Por supuesto que el arte posea dicha autonomía no significa que las instituciones
artísticas existentes, el mundo del arte o el mercado del arte, puedan ser vistas como
autónomas en algún sentido significativo de la palabra. El funcionamiento del sistema
del arte está basado en ciertos juicios estéticos de valor, criterios de selección, reglas de
inclusión y exclusión, etcétera. Todos estos juicios, criterios y reglas son, por supuesto,
no autónomos. Más bien, reflejan las convenciones sociales dominantes y las estructuras
de poder. Podemos afirmar con seguridad: no existe algo así como un sistema
puramente estético, de una inmanencia artística con valores autónomos que pueda
regular el mundo del arte en su totalidad.

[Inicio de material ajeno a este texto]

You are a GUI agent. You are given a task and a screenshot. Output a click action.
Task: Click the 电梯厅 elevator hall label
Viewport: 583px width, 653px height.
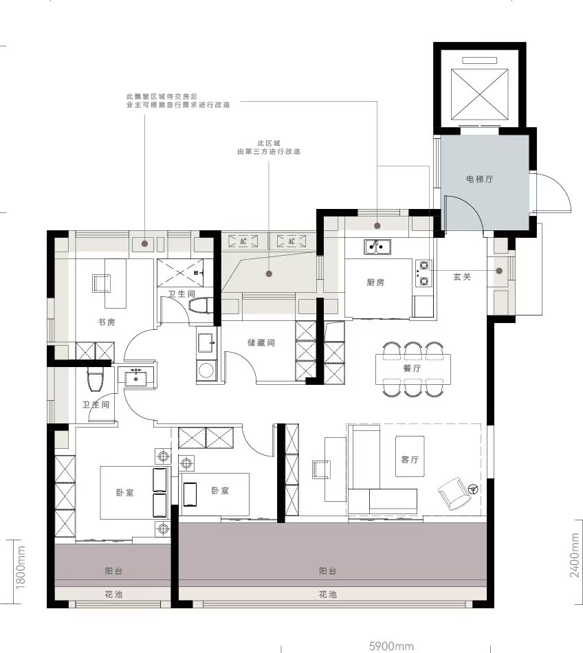tap(480, 179)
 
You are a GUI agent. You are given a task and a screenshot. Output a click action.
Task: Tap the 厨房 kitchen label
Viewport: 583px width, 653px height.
tap(375, 283)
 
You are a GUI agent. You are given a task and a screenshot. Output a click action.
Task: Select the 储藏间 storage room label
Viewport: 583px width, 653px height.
tap(261, 343)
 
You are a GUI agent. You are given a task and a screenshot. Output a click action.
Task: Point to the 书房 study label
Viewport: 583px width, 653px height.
tap(106, 322)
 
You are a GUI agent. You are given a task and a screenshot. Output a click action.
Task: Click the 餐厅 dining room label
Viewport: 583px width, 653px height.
tap(412, 368)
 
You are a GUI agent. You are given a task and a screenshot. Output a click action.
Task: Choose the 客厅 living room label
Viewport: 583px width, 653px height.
tap(410, 459)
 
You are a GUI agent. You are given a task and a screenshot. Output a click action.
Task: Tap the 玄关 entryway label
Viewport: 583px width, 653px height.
tap(462, 276)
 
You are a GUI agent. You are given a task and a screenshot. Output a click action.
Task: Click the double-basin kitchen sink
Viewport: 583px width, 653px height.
tap(377, 247)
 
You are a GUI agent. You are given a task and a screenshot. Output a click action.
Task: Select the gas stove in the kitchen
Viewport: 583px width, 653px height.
tap(424, 273)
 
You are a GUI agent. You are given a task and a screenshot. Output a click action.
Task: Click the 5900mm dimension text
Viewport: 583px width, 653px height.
tap(391, 646)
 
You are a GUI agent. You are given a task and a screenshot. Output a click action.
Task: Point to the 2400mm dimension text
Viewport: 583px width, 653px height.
tap(575, 555)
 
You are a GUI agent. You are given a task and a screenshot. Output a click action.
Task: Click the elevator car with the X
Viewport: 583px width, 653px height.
tap(480, 94)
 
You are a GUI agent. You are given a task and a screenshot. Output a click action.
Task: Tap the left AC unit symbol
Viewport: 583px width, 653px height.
tap(243, 241)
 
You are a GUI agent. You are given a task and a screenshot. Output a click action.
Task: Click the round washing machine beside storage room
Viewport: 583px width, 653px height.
tap(206, 370)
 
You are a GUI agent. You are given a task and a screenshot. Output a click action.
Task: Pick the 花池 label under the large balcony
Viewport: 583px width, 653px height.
tap(328, 595)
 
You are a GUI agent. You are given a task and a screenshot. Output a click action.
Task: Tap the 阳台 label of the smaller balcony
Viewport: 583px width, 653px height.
tap(113, 571)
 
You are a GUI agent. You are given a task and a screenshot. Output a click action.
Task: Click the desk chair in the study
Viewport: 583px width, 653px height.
tap(102, 283)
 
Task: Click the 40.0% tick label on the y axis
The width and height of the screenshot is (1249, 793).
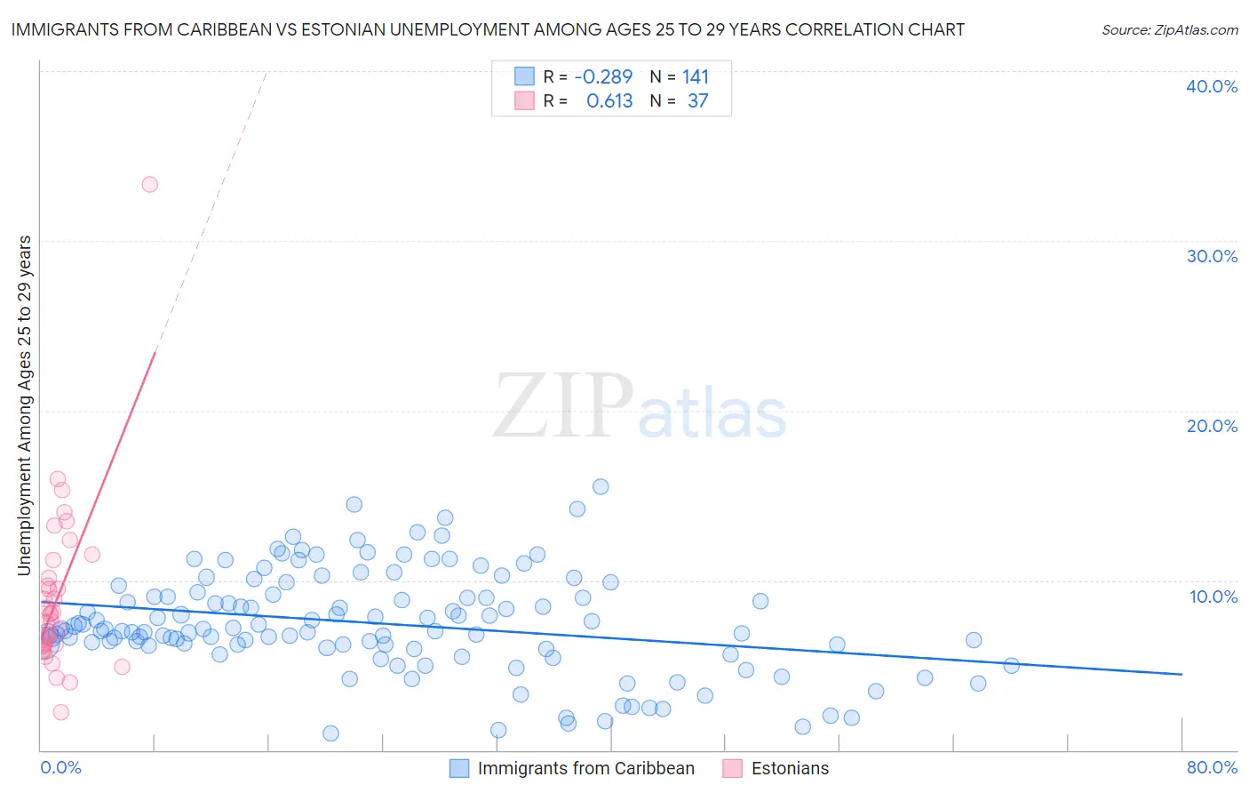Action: click(1212, 86)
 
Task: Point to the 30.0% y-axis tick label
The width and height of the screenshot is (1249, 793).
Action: click(1212, 256)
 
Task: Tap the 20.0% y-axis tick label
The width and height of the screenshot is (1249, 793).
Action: click(1212, 426)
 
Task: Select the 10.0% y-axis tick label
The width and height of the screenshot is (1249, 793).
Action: click(1213, 597)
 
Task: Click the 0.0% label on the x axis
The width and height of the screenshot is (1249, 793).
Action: click(60, 767)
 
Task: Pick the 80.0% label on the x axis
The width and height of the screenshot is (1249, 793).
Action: click(1212, 767)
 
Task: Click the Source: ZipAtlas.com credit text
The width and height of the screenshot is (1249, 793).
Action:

Esta visión llevó a que muchos artistas y
teóricos concluyeran que el arte como tal no es autónomo, porque la autonomía del arte
era -y continúa siendo- pensada como dependiente de la autonomía del juicio estético.
Pero sugiero, por el contrario, que es justamente la ausencia de un juicio estético
inmanente y puro aquello que garantiza la autonomía del arte. El territorio del arte está
organizado alrededor de la falta o, más bien, el rechazo a cualquier juicio estético. De
modo que la autonomía del arte implica no una jerarquía del gusto autónomo, sino la
abolición de toda jerarquía de este tipo y el establecimiento de un régimen de igualdad
de derechos estéticos en todas las obras de arte. El arte debería ser considerado como la
manifestación social codificada de la igualdad fundamental entre todas las formas
visuales, objetos y medios. Solo bajo esta asunción de la fundamental igualdad estética
de todas las obras de arte puede cada juicio de valor, cada exclusión o inclusión, ser
potencialmente reconocida como el resultado de una intrusión heterónoma dentro de la
esfera autónoma del arte -como efecto de presión ejercido por fuerzas y poderes
externos-. Y es este reconocimiento el que abre la posibilidad de resistencia en el
nombre de la autonomía del arte, es decir, en el nombre de la igualdad de todas las
formas y medios artísticos. Pero, por supuesto, por “arte” debe entenderse el resultado
de una larga batalla por el reconocimiento que tuvo lugar en el curso de la modernidad.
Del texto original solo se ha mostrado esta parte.